### SELECTION
WREG.RoI: Region-of-Influence Regression (WREG)
In USGS-R/WREG: USGS WREG v. 2.02

Description Usage Arguments Details Value Examples

WREG.ROI implements region-of-influence regression in the WREG framework.

WREG.RoI(Y, X, Reg, transY = NA, recordLengths = NA, LP3 = NA,
  regSkew = FALSE, alpha = 0.01, theta = 0.98, BasinChars = NA,
  MSEGR = NA, TY = 2, Peak = T, ROI = c("PRoI", "GRoI", "HRoI"),
  n = NA, D = 250, DistMeth = 2, Legacy = FALSE)

`Y`	The dependent variable of interest, with any transformations already applied.
`X`	The independent variables in the regression, with any transformations already applied. Each row represents a site and each column represents a particular independe variable. (If a leading constant is used, it should be included here as a leading column of ones.) The rows must be in the same order as the dependent variables in `Y`.
`Reg`	A string indicating which type of regression should be applied. The options include: “OLS” for ordinary least-squares regression, “WLS” for weighted least-squares regression, “GLS” for generalized least-squares regression, with no uncertainty in regional skew and “GLSskew” for generalized least-squares regression with uncertainty in regional skew. (In the case of “GLSskew”, the uncertainty in regional skew must be provided as the mean squared error in regional skew.)
`transY`	A required character string indicating if the the dependentvariable was transformed by the common logarithm ('log10'), transformed by the natural logarithm ('ln') or untransformed ('none').
`recordLengths`	This input is required for “WLS”, “GLS” and “GLSskew”. For “GLS” and “GLSskew”, `recordLengths` should be a matrix whose rows and columns are in the same order as `Y`. Each `(r,c)` element represents the length of concurrent record between sites `r` and `c`. The diagonal elements therefore represent each site's full record length. For “WLS”, the only the at-site record lengths are needed. In the case of “WLS”, `recordLengths` can be a vector or the matrix described for “GLS” and “GLSskew”.
`LP3`	A dataframe containing the fitted Log-Pearson Type III standard deviate, standard deviation and skew for each site. The names of this data frame are `S`, `K` and `G`. For “GLSskew”, the regional skew value must also be provided in a variable called `GR`. The order of the rows must be the same as `Y`.
`regSkew`	A logical vector indicating if regional skews are provided with an adjustment required for uncertainty therein (`TRUE`). The default is `FALSE`.

### PARTS OF THE EXERCISE
a - Please set down the part of the WREG.RoI help page starting with "In USGS-R/WREG: USGS" and going on through "interest, with any transformations already applied.".
b - Name every option string that the WREG.RoI help page gives for the `Reg` argument, with the kind of regression each one selects.

### DATA EXTRACT
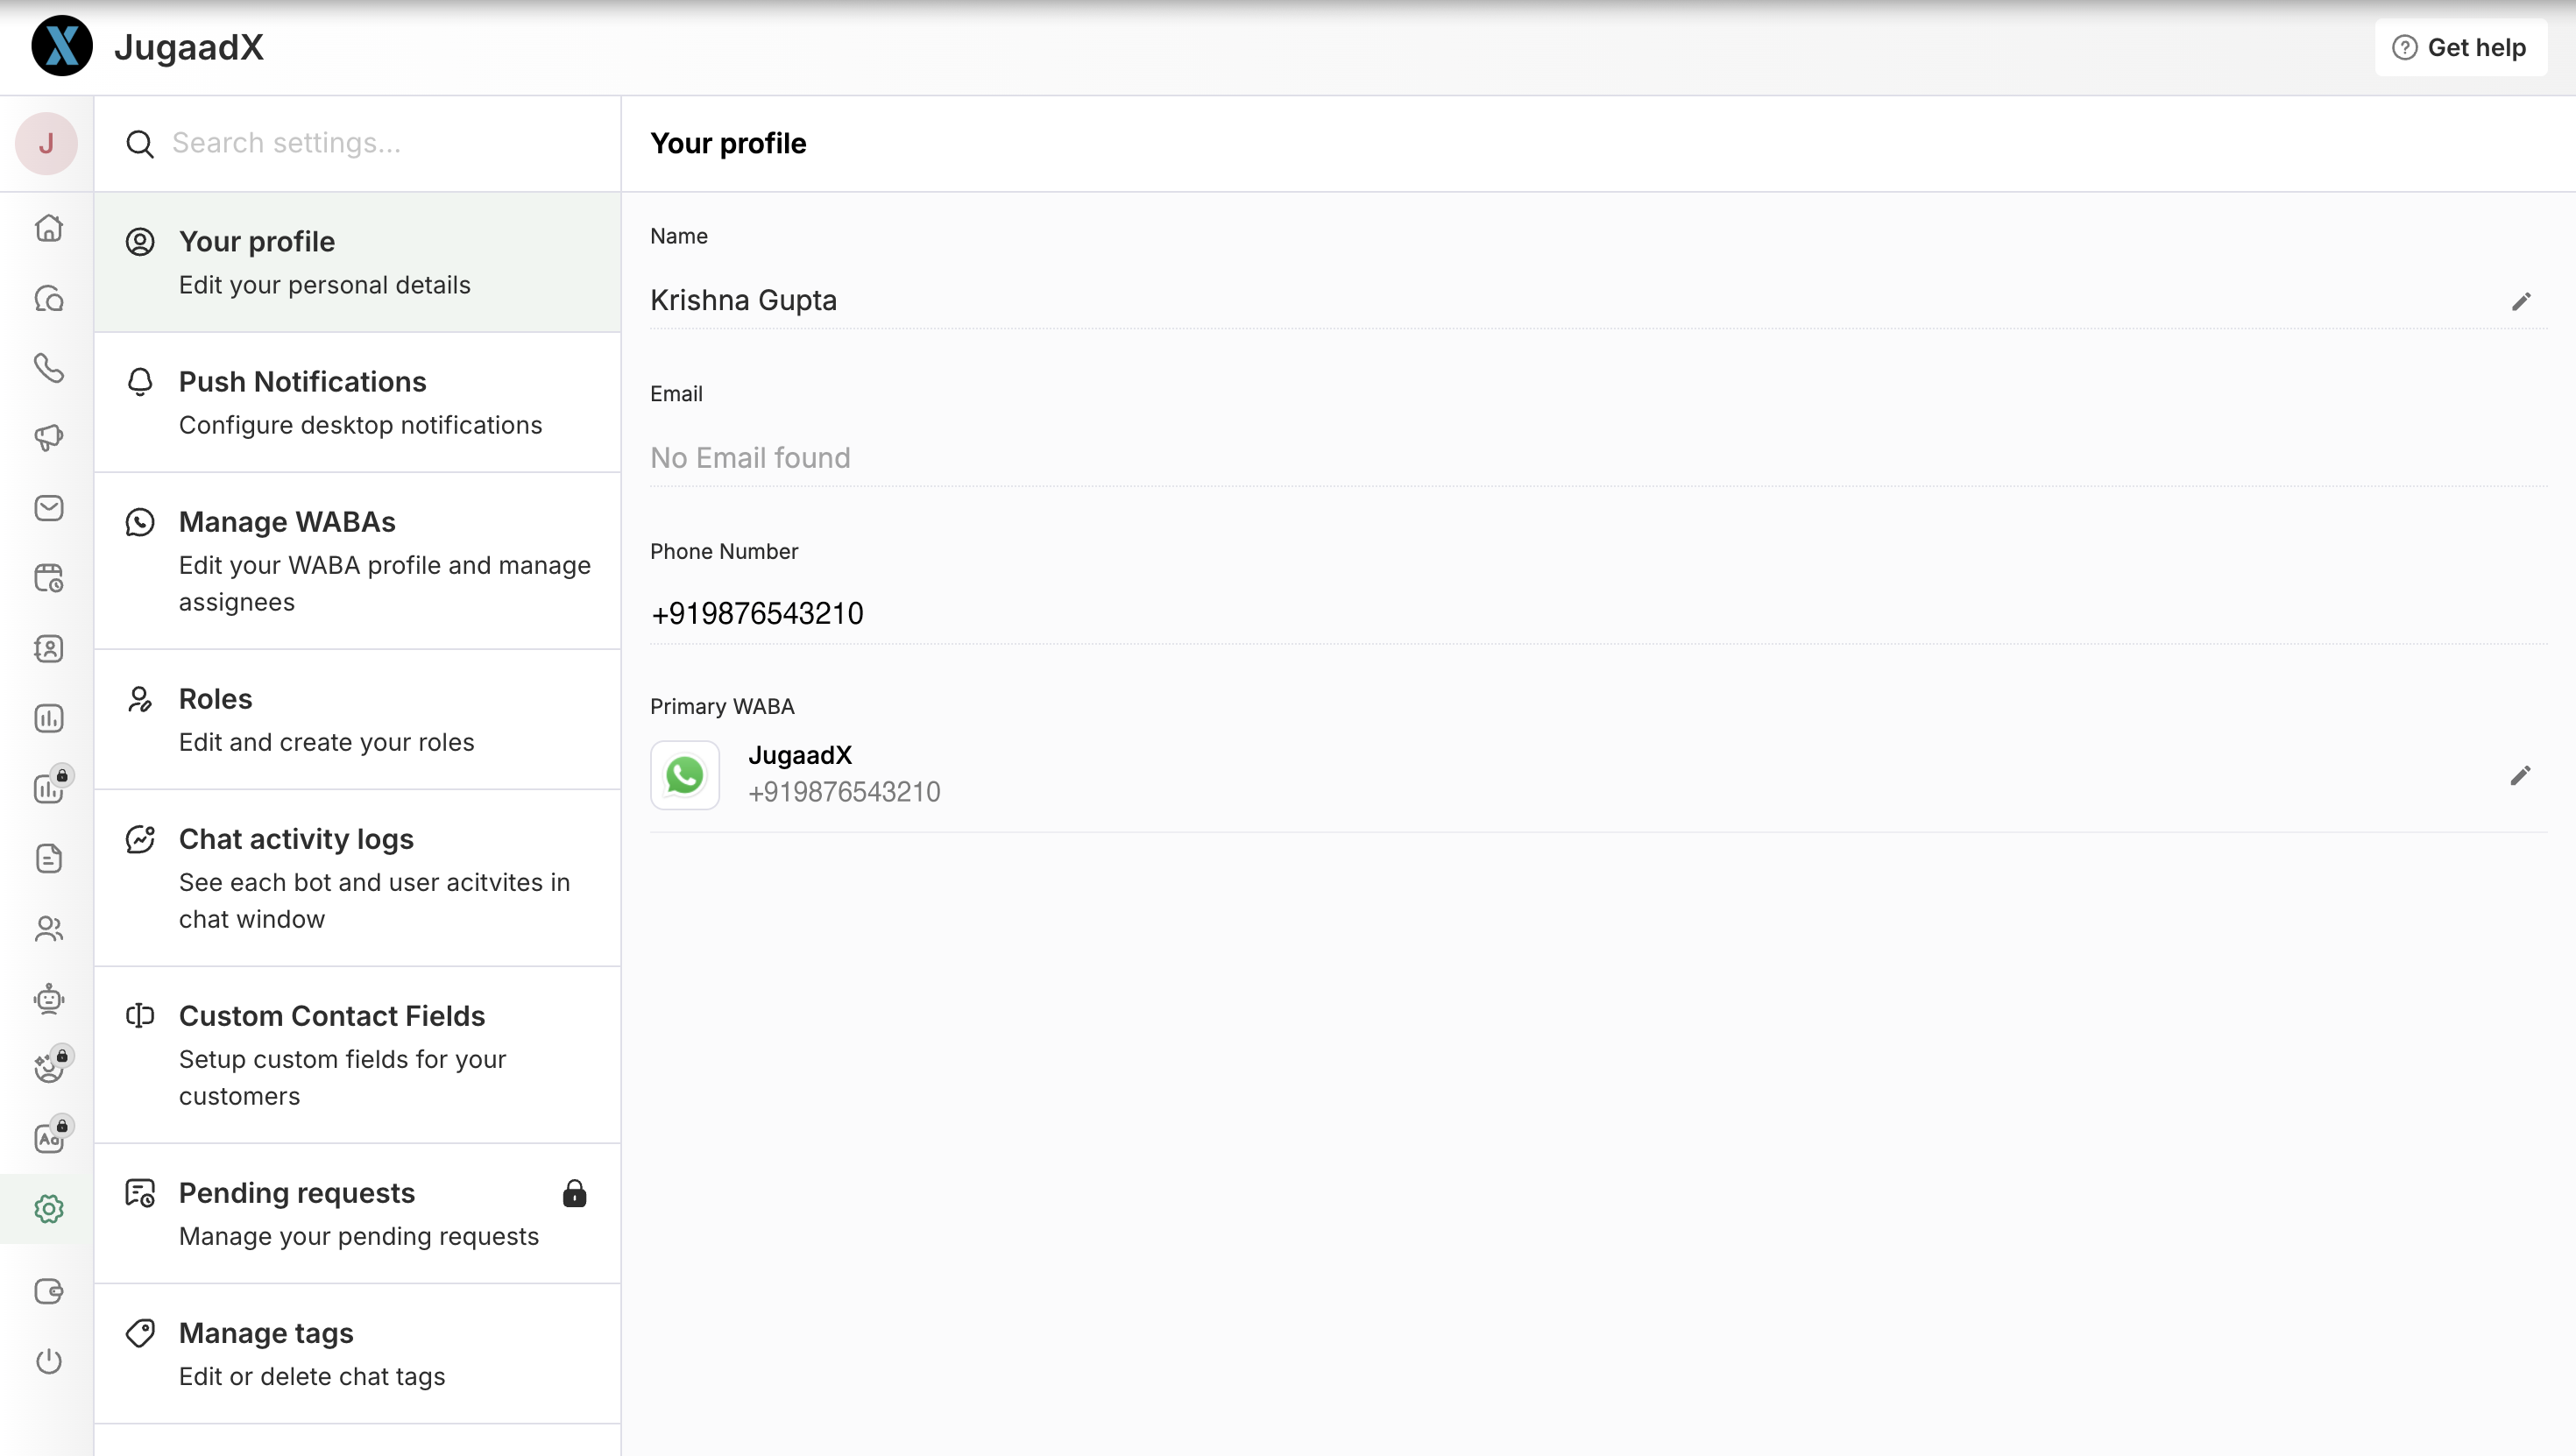Go to Chat activity logs
This screenshot has height=1456, width=2576.
pos(357,877)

### EXERCISE RESPONSES
a -
In USGS-R/WREG: USGS WREG v. 2.02

Description Usage Arguments Details Value Examples

WREG.ROI implements region-of-influence regression in the WREG framework.

WREG.RoI(Y, X, Reg, transY = NA, recordLengths = NA, LP3 = NA,
  regSkew = FALSE, alpha = 0.01, theta = 0.98, BasinChars = NA,
  MSEGR = NA, TY = 2, Peak = T, ROI = c("PRoI", "GRoI", "HRoI"),
  n = NA, D = 250, DistMeth = 2, Legacy = FALSE)

`Y`	The dependent variable of interest, with any transformations already applied.

b -
- "OLS": ordinary least-squares regression
- "WLS": weighted least-squares regression
- "GLS": generalized least-squares regression, with no uncertainty in regional skew
- "GLSskew": generalized least-squares regression with uncertainty in regional skew